B.The Board by Majority Board Action shall have the discretion to determine reasonably the appropriate means of recovery or payment of such Erroneously Awarded Compensation based on applicable facts and circumstances. If an Executive Officer fails to repay Erroneously Awarded Compensation to the Company by the time and in the manner set forth in writing by the Board, the Company shall take all actions reasonable and appropriate to recover the Erroneously Awarded Compensation from the Executive Officer.
C.For Incentive-Based Compensation based on the Company’s stock or ADR price or total shareholder return, where the amount of Erroneously Awarded Compensation is not subject to mathematical recalculation directly from the information in an Accounting Restatement:
i.the amount will be based on a reasonable estimate of the effect of the Accounting Restatement on the Company’s stock or ADR price, as applicable, or total shareholder return upon which the Incentive-Based Compensation was received; and
ii.the Company will maintain documentation of the determination of that reasonable estimate and provide such documentation to the NYSE.
4.Recovery Exceptions.
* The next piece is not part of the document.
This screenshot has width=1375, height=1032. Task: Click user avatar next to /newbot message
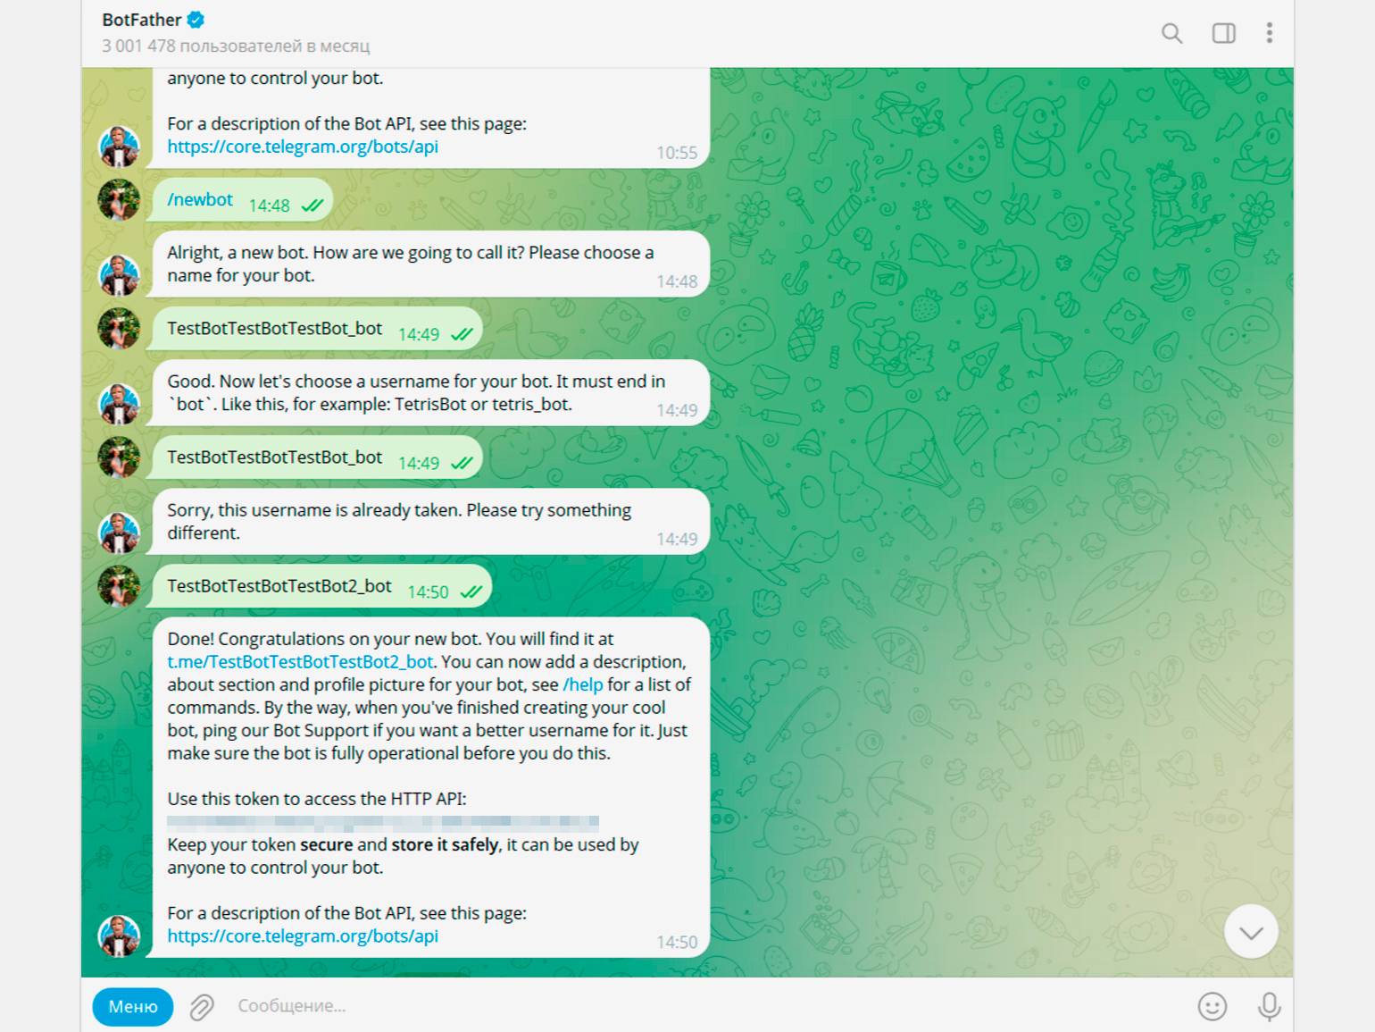[119, 200]
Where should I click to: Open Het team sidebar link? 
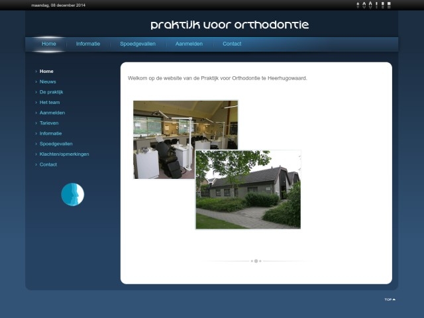pyautogui.click(x=50, y=102)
The Company will take all reasonable actions to recover Erroneously Awarded Compensation in accordance with this Policy, except to the extent that any of the following conditions are met and the Board by Majority Board Action determines that recovery would be impracticable because:
A.the direct expense reasonably expected to be paid to a third party to assist in enforcing this Policy would exceed the amount to be recovered; provided that before concluding it would be impracticable to recover any amount of Erroneously Awarded Compensation based on the expense of enforcement, the Company will make a reasonable attempt to recover such Erroneously Awarded Compensation without incurring any third party expense, document such reasonable attempt(s) to recover, and provide such documentation to the NYSE;
B.recovery would violate the legislation of the Republic of Chile that was adopted prior to November 28, 2022, being such date the date on which the SEC approved the applicable listing standards of the NYSE; provided that before concluding that it would be impracticable to recover any amount of Erroneously Awarded Compensation based on violation of the Company’s home country law, the Company will obtain an opinion of home country counsel, acceptable to the NYSE, that recovery would result in such a violation and provide such opinion to the NYSE; or
C.recovery would likely cause an otherwise tax-qualified retirement plan, under which benefits are broadly available to employees of the Company, to fail to meet the requirements of Section 401(a)(13) or 411(a) of the U.S. Internal Revenue Code of 1986, as amended, and regulations thereunder.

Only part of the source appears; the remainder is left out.